Just Cause. I've been rolling those words around my mouth for a few minutes, trying to figure out their meaning. Are they really saying there's "just cause" for blowing up helicopters, running over jet-skiers in a speedboat and exploding everything in sight? Or are they attempting an elaborate pun? Is CIA hero Rico Rodriguez doing it, y'know, "just 'cause" he can?
I'll go for the first option, because the second one makes Rico sound like a bored teenager out to get an ASBO, and they wish they had his skills.
You first take control of Rico in mid-air. All around are blue skies; below, green forests and azure waters. Rico is free-falling, the cross around his neck flapping around, his death-black clothes rippling in the air. I've been here before: Ghost Recon: Advanced Warfighter began with an extreme plummet into a danger zone too. The difference? That it was GRAW's high point. Just Cause is just getting started.
Rico's remit is regime change in San Esperito, a South America republic with a dictator the people (and the CIA) would rather not have. San Esperito covers an archipelago so large you could lose Oblivion in the top corner and still have room for San Andreas and Liberty City, and it's all stretched out below as Rico plummets right into battle. But as well as swallowing San Andreas whole, Just Cause also devours the third-person, freeform action genre GTA had made its own.

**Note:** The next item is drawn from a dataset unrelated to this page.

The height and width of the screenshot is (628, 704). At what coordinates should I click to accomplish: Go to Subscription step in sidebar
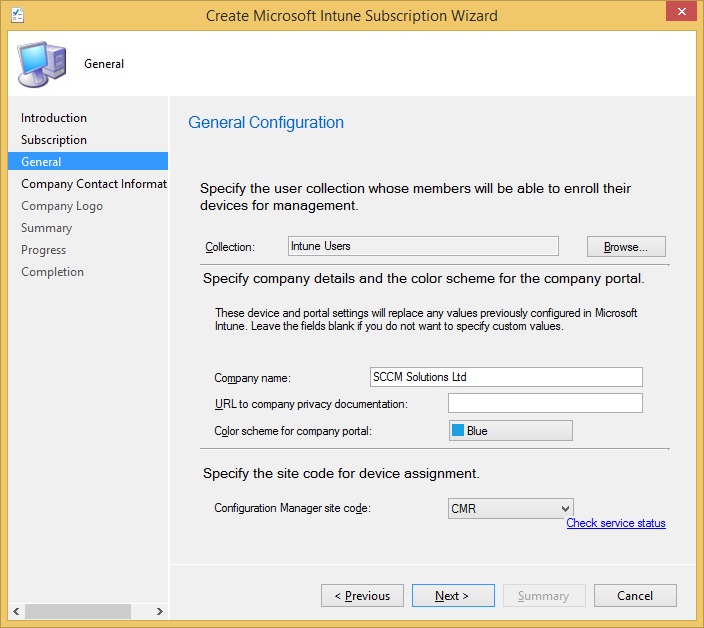tap(54, 140)
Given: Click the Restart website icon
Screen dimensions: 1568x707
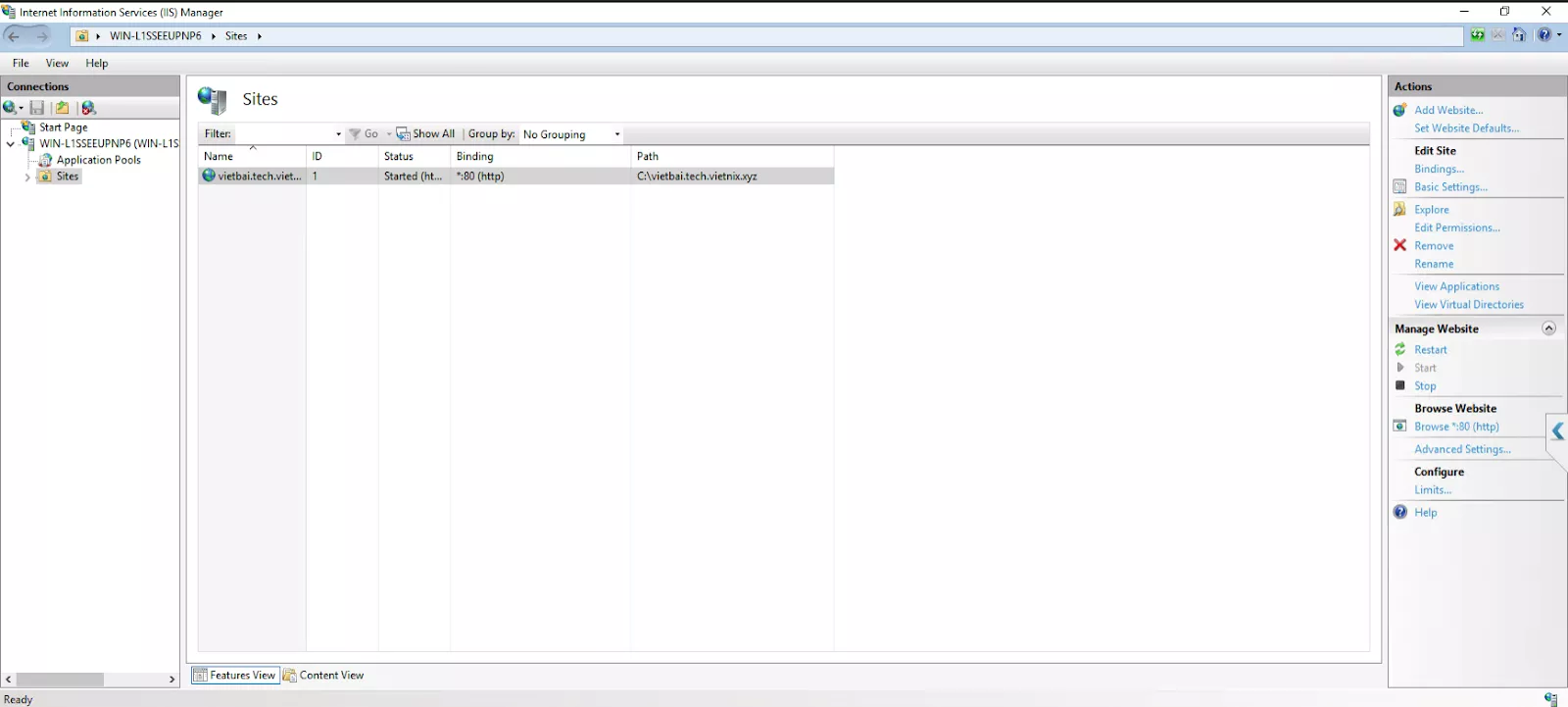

Control kicks in and the game begs me to let loose the parachute. I do so and my action-packed Milk Tray advert descent snaps into a serene, postcard view. Here's where the fun begins: Rico's parachute can be deployed as often as you like. Developers Avalanche have hit on a formula here that they have built much of the rest of the game around: infinite use = infinite fun. It makes perfect nonsense, allowing you to turn uncontrollable death-dives into precision assaults, which is really useful if you're targeting someone in a moving vehicle.
Rico's grappling hook, his parachute, and the infinitely spawning boats, bikes and cars give you so many opportunities to get from point A to point B that you'll never really be without a method of travel. You also have access to whatever you can pick up along the way: cars that trickle along the highways, and airports and army bases with lax security, are all fair game. Go in and jack whatever you like. It's the same case with guns: you can pick up stashes at safe houses or just take them by force.
A series of insanely fun missions string together Just Cause's flimsy story of rebellion and uprising. Rico's main aim is to help the rebels take up arms against the government, and he uses the locals, willingly or unwillingly, to assist. He can stoke up the fires of rebellion in the suburbs, or in the game's main missions he'll play one cocaine faction off against another to undermine the government's control of the region. It sounds serious, but the game's extreme core of explosions, ridiculous driving-and-flying action and fairly stupid AI makes for some ridiculously entertaining chunks of gaming.
OK, an example: in one mission there's a Nazi train full of rockets that Rico needs to destroy. So Rico is given a missile-firing helicopter and the mission target pops up on the map: a small moving star. So you take the chopper into the air and trace a route to the train. Pretty much every mission in Just Cause can be solved by taking a helicopter to it and firing until it says "Mission Completed". This is a failing in the balance of the weaponry - although if you're strong enough to resist the lure of the choppers there are usually several approaches to the challenge. But back to the Nazis.